06

161K 14.8K 459
                                        

Ghani sempat takjub melihat rumah Naina yang bak istana modern. Pantas saja anak-anak di sekolah suka membicarakan rumah Naina. Saking penasarannya dengan rumah Naina sampai ada yang mengikuti cewek itu diam-diam saat pulang sekolah.

Ghani turun dari motor hitamnya. Lalu cowok itu menghubungi nomor Naina yang dia minta penuh risiko, pasalnya Naina terus menolak dan menatap tajam seolah akan menelannya hidup-hidup.

"Gue udah di halaman rumah lo."

Panggilannya langsung diputuskan tanpa jawaban. Lalu pintu besar itu terbuka. Naina keluar dengan tangan menggenggam ponsel. Ghani tersenyum, cowok itu mendekati dan mengikuti Naina masuk ke dalam rumah sembari memperhatikan penampilan cewek di depannya.

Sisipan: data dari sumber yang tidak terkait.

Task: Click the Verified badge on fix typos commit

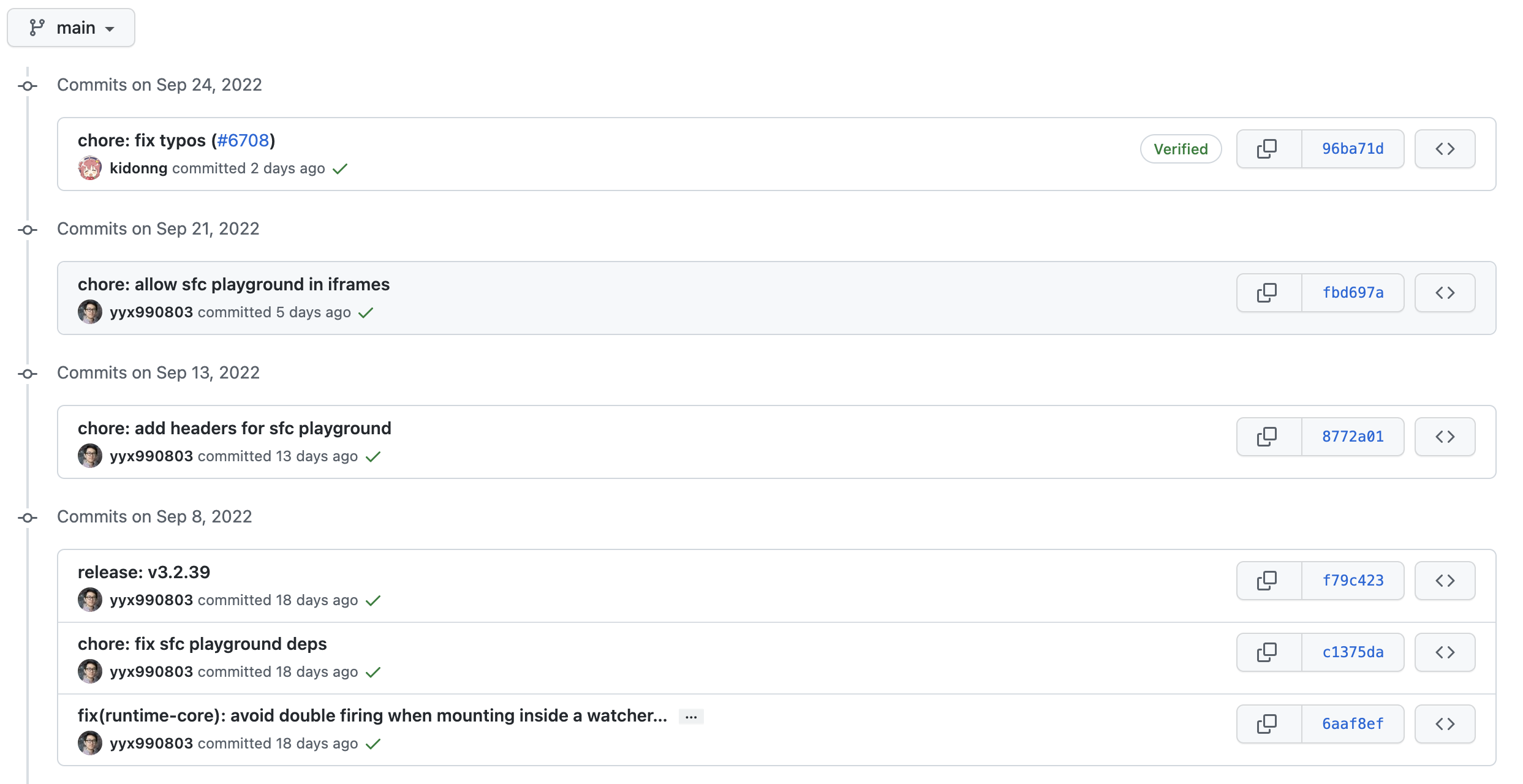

Cewek itu mencepol rambutnya asal, menggunakan baju tidur panjang berwarna merah muda dan ada karakter winnie the pooh besar di baju juga di bagian bawah celananya.

Ghani sangat sadar Naina memang cantik. Tapi ketika melihat cewek itu tidak dengan seragam sekolah, jauh lebih cantik.

"Udah siap?" Spontan Ghani saat melihat lukisan lapangan basket lengkap sama gambar pemain dan pohon-pohonnya di atas karpet yang berserakan banyak cat. "Terus gue ngapain?" keluh Ghani.

"Kan udah gue bilang, biar gue aja yang kerjain."

Ghani berdecak. Sedangkan Naina sudah duduk di atas karpet memandang hasil lukisannya yang cantik.

"Nanti kalau Pak Endru tanya siapa yang lukis, gue jawab apa?"

"Gue lah. Tapi lo bantu juga."

Ghani duduk di samping Naina. "Bantu apa?"

"Bantu buat bingkai."

"Gampang. Bawa aja ke toko bingkai, banyak yang cantik-cantik. Tinggal pilih aja."

Naina tidak suka jawaban Ghani itu. Dia menggeleng. "Kelihatan nggak kreatifnya. Pak Endru suruh bikin sendiri, kalau mau nilai seratus."

"Terus lo mau nilai seratus?"

Naina mengangguk mantap.

"Gue udah siapin bahannya." Naina menunjuk ranting-ranting pohon di depan mereka. "Pakek itu."

Ghani sempat tidak percaya. Dia sampai menggeleng-geleng kepala. Cewek selalu suka memilih sesuatu yang merepotkan, padahal banyak cara instan.

"Lo kerjain dulu aja, gue mau suruh Bi Nah siapin cemilan." Naina berdiri, langsung pergi meninggalkan Ghani yang menggaruk tengkuknya meski tidak gatal. Dia sedang berusaha berpikir agar otaknya bisa kreatif mengubah ranting-ranting pohon di depannya itu menjadi sebuah bingkai. Tapi tetap saja Ghani berakhir membuka ponselnya, mencari di youtube agar dapat mengikuti cara membuatnya.

***

"Besok itu siapa yang bawa?" Ghani bertanya saat keluar dari rumah dan Naina mengantarnya ke depan. "Kalau nggak besok biar gue bawa mobil, sekalian ambil itu." Ghani memberi saran.

"Nggak usah. Gue bisa bawanya kok."

Ghani mengangguk. Mengambil helm dari motornya, dan melihat Naina kembali. "Orang tua lo, nggak ada di rumah? Sepi banget gue liat."

"Keluar kota."

Ghani mengangguk lagi. Mata Ghani masih betah memperhatikan Naina yang kini melihat ke arah jalan. Dua tahun satu sekolah, Aldi dan Amar suka membuat ulah dengan teman-teman Naina. Razi paling tidak meski tidak sering pasti pernah berbicara dengan cewek di depannya itu. Tapi dia? kali pertama membuka suara dan berbicara dengan Naina itu tadi siang saat di UKS.

Mungkin kalau bukan karena tugas berpasangan dengan Naina, dia pun tidak akan pernah tahu bagaimana kehidupan cewek itu di luar sekolah. Meski melihatnya hanya sekilas, tapi dia sudah bisa tahu cewek di depannya itu kesepian di balik rumah yang seperti istana.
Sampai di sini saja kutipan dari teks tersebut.